Your answer is the lines below, exactly, from the one that contains "Open the 资料 documents icon" through the one that contains "Select the 17494", both included.

-- Data supplied --
== Segment start ==
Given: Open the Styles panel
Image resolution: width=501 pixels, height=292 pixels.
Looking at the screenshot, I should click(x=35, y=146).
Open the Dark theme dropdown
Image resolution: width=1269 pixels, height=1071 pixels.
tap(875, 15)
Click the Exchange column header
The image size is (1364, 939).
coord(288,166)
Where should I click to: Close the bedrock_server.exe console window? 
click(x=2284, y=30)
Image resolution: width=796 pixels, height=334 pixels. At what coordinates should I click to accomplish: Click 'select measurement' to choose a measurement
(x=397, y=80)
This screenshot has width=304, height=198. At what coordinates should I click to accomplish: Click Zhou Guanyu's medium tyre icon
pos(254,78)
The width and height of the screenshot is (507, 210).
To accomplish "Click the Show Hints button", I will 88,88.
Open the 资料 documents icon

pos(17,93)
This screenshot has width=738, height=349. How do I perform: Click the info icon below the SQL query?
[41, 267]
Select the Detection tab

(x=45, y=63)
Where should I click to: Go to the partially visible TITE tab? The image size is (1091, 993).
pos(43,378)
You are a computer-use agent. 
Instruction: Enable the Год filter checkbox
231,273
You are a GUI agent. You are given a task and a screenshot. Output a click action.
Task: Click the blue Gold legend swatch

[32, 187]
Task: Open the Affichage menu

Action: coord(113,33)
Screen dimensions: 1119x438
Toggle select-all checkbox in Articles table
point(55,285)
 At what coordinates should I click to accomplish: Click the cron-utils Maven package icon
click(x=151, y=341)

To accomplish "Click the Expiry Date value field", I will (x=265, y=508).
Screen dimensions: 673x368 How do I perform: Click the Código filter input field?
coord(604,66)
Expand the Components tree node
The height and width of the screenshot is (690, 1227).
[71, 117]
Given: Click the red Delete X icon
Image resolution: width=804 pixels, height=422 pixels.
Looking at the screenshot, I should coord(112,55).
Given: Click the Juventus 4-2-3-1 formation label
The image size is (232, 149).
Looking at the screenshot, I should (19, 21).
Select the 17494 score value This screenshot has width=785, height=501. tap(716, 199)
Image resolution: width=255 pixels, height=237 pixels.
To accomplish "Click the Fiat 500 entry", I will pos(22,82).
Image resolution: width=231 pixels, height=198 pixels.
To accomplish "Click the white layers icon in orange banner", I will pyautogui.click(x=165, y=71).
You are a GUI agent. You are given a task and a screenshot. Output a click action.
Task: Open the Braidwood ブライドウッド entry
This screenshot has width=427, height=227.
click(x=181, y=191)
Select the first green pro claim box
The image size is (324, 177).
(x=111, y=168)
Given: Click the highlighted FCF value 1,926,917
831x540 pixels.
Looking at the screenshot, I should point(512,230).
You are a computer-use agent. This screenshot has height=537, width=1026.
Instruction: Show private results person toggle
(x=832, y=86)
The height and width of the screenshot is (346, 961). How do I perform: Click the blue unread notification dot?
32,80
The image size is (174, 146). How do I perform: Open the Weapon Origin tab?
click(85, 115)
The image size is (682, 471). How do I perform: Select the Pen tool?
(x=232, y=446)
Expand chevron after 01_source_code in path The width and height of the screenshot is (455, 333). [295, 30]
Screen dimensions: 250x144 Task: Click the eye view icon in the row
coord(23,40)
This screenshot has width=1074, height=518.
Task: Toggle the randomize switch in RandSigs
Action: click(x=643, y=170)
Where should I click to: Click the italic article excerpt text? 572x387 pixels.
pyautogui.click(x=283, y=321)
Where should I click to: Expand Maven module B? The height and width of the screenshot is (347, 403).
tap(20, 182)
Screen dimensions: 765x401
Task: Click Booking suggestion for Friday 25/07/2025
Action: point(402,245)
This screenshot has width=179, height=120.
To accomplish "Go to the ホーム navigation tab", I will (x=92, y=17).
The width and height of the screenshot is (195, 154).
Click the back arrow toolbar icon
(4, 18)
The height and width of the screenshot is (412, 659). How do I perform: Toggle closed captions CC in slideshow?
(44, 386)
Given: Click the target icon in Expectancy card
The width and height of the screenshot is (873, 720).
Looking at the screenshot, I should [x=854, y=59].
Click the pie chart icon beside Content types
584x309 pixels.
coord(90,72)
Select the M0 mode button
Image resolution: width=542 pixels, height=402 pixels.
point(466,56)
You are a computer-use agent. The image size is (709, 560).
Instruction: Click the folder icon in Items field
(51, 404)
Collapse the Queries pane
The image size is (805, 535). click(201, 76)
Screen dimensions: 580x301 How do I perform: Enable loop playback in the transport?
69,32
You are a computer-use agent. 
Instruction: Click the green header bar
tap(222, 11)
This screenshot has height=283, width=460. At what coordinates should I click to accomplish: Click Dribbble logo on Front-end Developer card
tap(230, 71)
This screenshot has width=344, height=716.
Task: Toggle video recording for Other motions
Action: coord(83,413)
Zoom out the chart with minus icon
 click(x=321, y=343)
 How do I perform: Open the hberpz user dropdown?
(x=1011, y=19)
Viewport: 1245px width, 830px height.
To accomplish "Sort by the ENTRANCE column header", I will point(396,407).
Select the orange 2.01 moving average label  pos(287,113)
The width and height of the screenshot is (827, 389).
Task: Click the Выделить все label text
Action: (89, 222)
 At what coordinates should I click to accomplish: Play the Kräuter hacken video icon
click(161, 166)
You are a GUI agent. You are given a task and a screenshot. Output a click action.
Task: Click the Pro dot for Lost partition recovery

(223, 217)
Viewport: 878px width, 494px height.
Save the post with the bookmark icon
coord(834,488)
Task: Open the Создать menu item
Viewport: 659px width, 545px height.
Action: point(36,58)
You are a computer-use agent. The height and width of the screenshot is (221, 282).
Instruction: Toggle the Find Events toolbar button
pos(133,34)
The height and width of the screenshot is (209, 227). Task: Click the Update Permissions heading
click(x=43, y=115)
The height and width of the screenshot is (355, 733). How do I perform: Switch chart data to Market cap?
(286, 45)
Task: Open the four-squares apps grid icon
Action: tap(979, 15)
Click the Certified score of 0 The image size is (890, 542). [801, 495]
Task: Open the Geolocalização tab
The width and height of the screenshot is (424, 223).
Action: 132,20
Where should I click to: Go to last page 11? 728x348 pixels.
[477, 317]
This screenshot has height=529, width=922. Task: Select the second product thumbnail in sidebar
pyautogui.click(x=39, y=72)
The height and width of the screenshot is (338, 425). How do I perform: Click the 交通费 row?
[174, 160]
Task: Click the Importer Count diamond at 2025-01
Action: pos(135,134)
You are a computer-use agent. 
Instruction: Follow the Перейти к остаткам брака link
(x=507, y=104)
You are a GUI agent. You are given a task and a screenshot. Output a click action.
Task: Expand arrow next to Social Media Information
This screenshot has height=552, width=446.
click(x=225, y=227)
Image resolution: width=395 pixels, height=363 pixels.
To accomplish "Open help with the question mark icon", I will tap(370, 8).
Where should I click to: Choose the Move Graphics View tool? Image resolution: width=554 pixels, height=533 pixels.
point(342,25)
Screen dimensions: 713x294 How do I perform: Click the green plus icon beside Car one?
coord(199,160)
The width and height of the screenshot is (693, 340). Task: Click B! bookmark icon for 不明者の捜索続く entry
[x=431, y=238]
== Segment end ==
-- The answer --
Open the 资料 documents icon

pos(17,93)
This screenshot has width=738, height=349. How do I perform: Click the info icon below the SQL query?
[41, 267]
Select the Detection tab

(x=45, y=63)
Where should I click to: Go to the partially visible TITE tab? The image size is (1091, 993).
pos(43,378)
You are a computer-use agent. 
Instruction: Enable the Год filter checkbox
231,273
You are a GUI agent. You are given a task and a screenshot. Output a click action.
Task: Click the blue Gold legend swatch

[32, 187]
Task: Open the Affichage menu

Action: coord(113,33)
Screen dimensions: 1119x438
Toggle select-all checkbox in Articles table
point(55,285)
 At what coordinates should I click to accomplish: Click the cron-utils Maven package icon
click(x=151, y=341)

To accomplish "Click the Expiry Date value field", I will (x=265, y=508).
Screen dimensions: 673x368 How do I perform: Click the Código filter input field?
coord(604,66)
Expand the Components tree node
The height and width of the screenshot is (690, 1227).
[71, 117]
Given: Click the red Delete X icon
Image resolution: width=804 pixels, height=422 pixels.
Looking at the screenshot, I should coord(112,55).
Given: Click the Juventus 4-2-3-1 formation label
The image size is (232, 149).
Looking at the screenshot, I should (19, 21).
Select the 17494 score value This screenshot has width=785, height=501. tap(716, 199)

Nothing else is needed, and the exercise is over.